> [Given information]:

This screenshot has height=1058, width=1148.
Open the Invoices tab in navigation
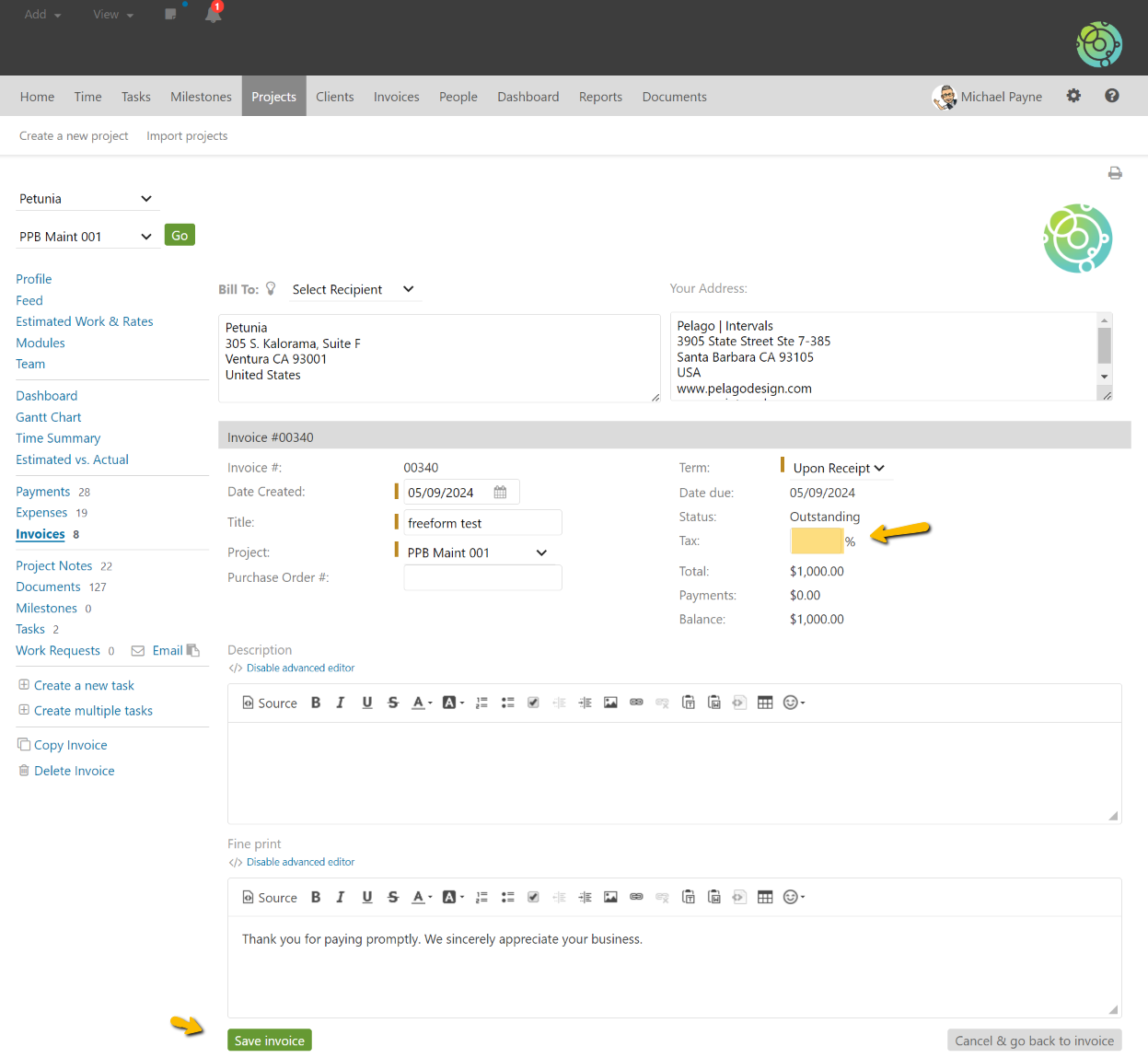point(396,97)
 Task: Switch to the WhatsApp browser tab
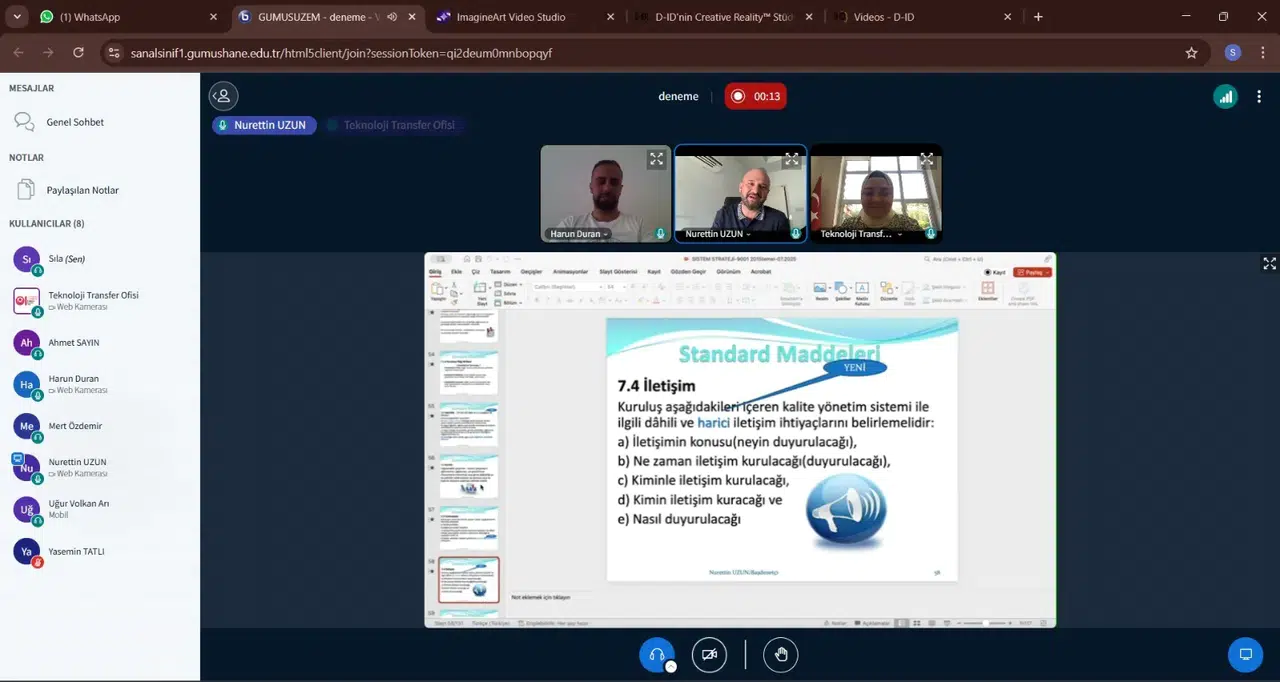pyautogui.click(x=120, y=17)
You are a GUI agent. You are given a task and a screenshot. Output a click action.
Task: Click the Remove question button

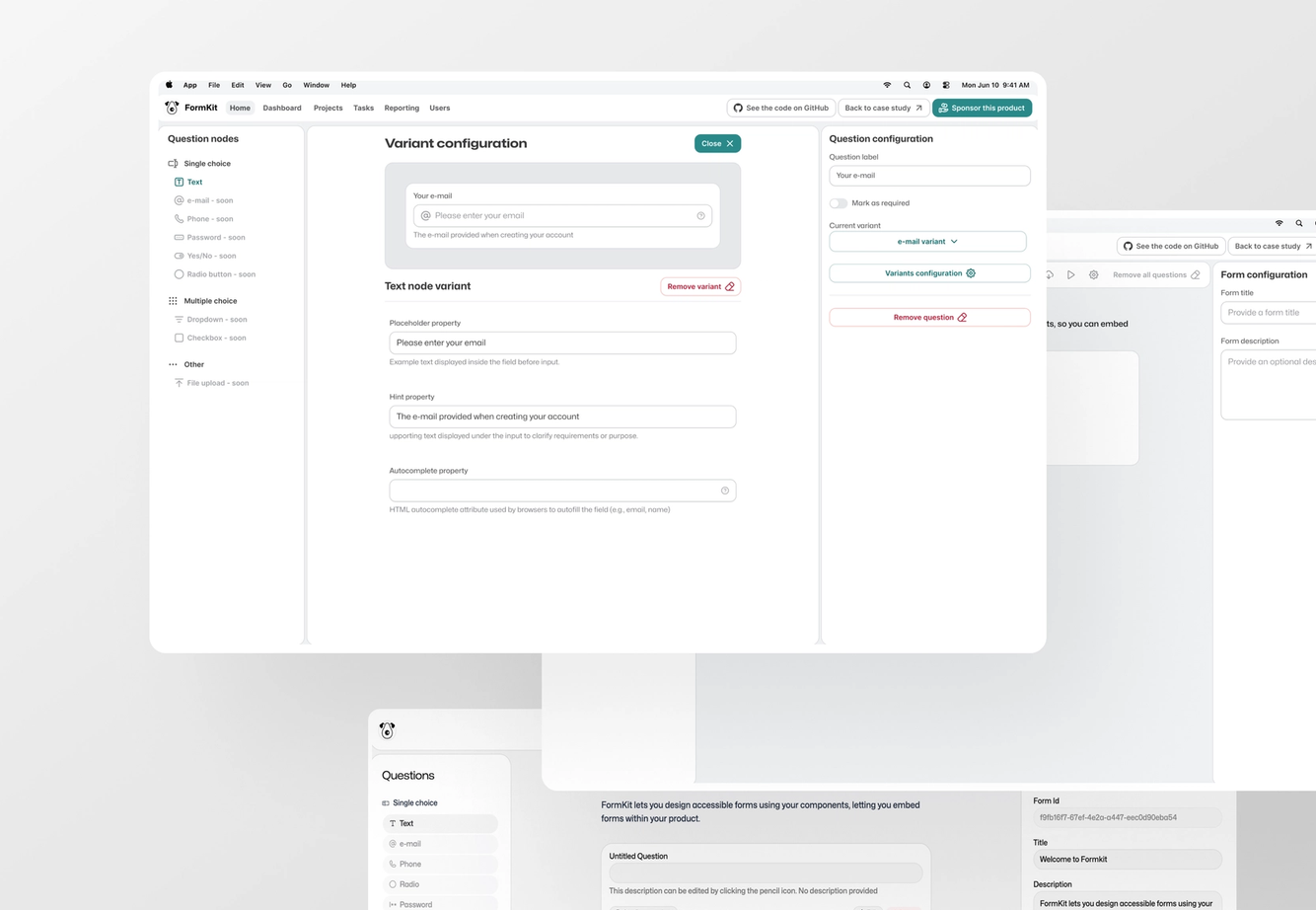[928, 317]

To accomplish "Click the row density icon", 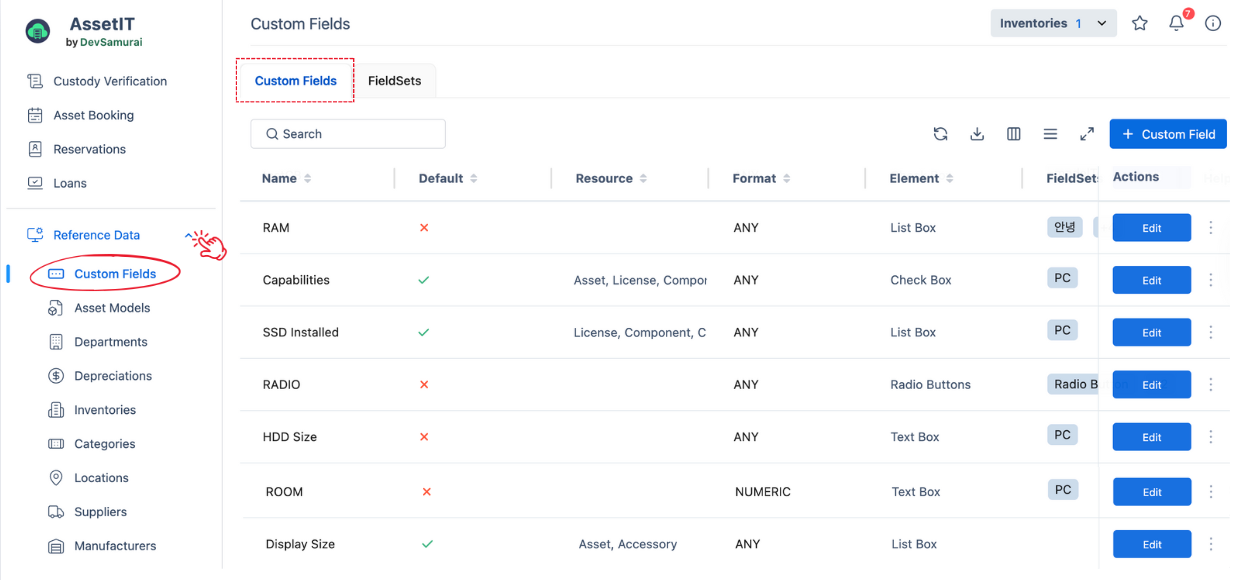I will point(1050,134).
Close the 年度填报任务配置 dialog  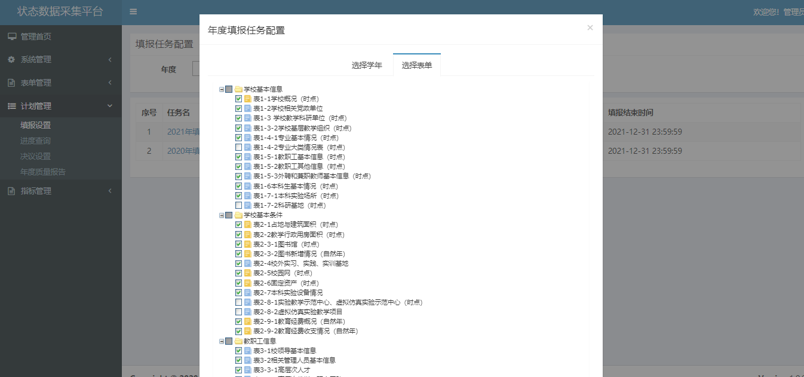pos(590,28)
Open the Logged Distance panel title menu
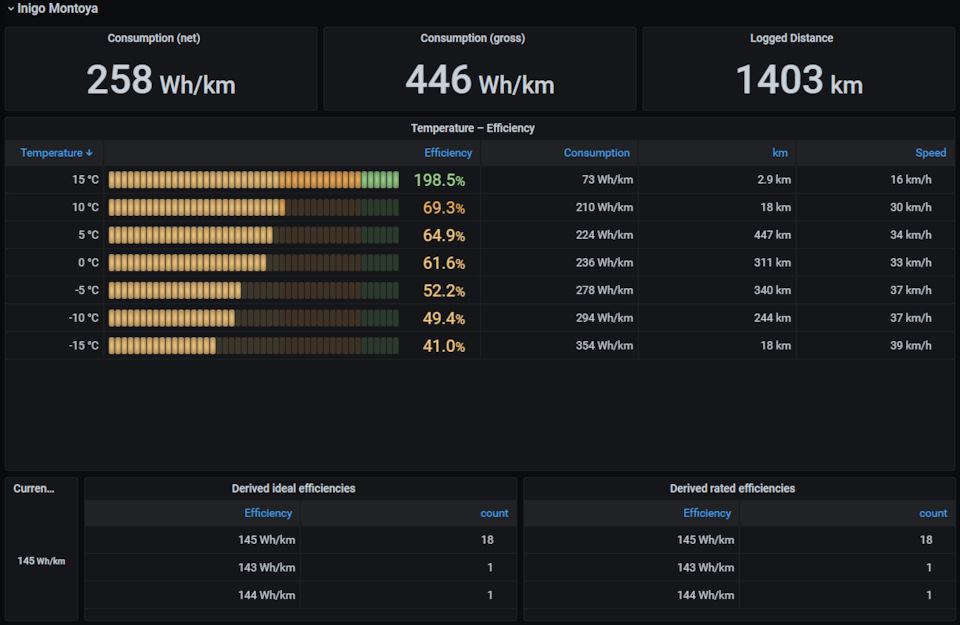The image size is (960, 625). point(791,38)
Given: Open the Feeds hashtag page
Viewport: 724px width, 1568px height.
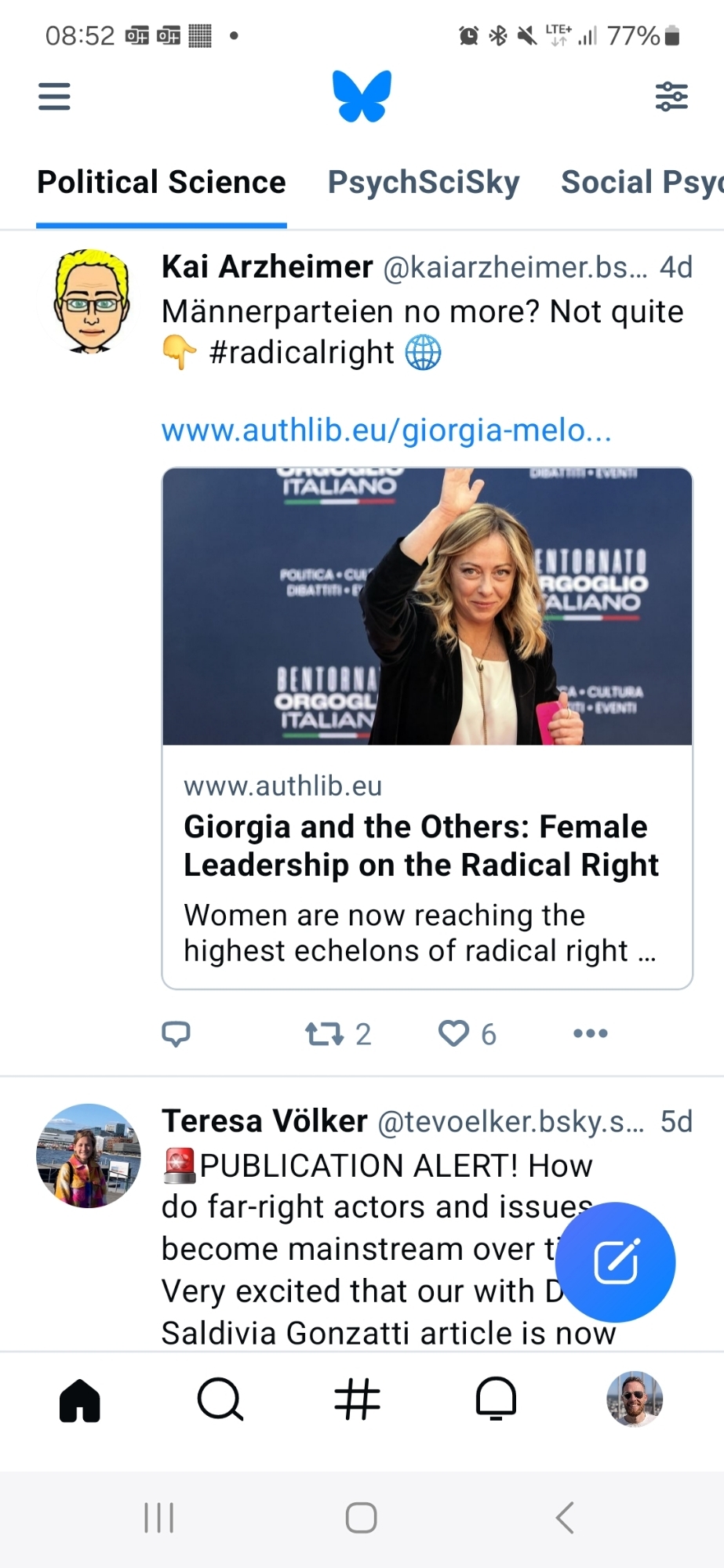Looking at the screenshot, I should (x=357, y=1399).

> [What this task involves]:
In the records, the line containing "Open the Logged Distance panel title menu" starts the span and the final line ends it. Output exactly that span, both ends included, with no pictures and nothing else.

> [Response to the exercise]:
Open the Logged Distance panel title menu
The image size is (960, 625). point(791,38)
Given: Open the Feeds hashtag page
Viewport: 724px width, 1568px height.
Looking at the screenshot, I should (x=357, y=1399).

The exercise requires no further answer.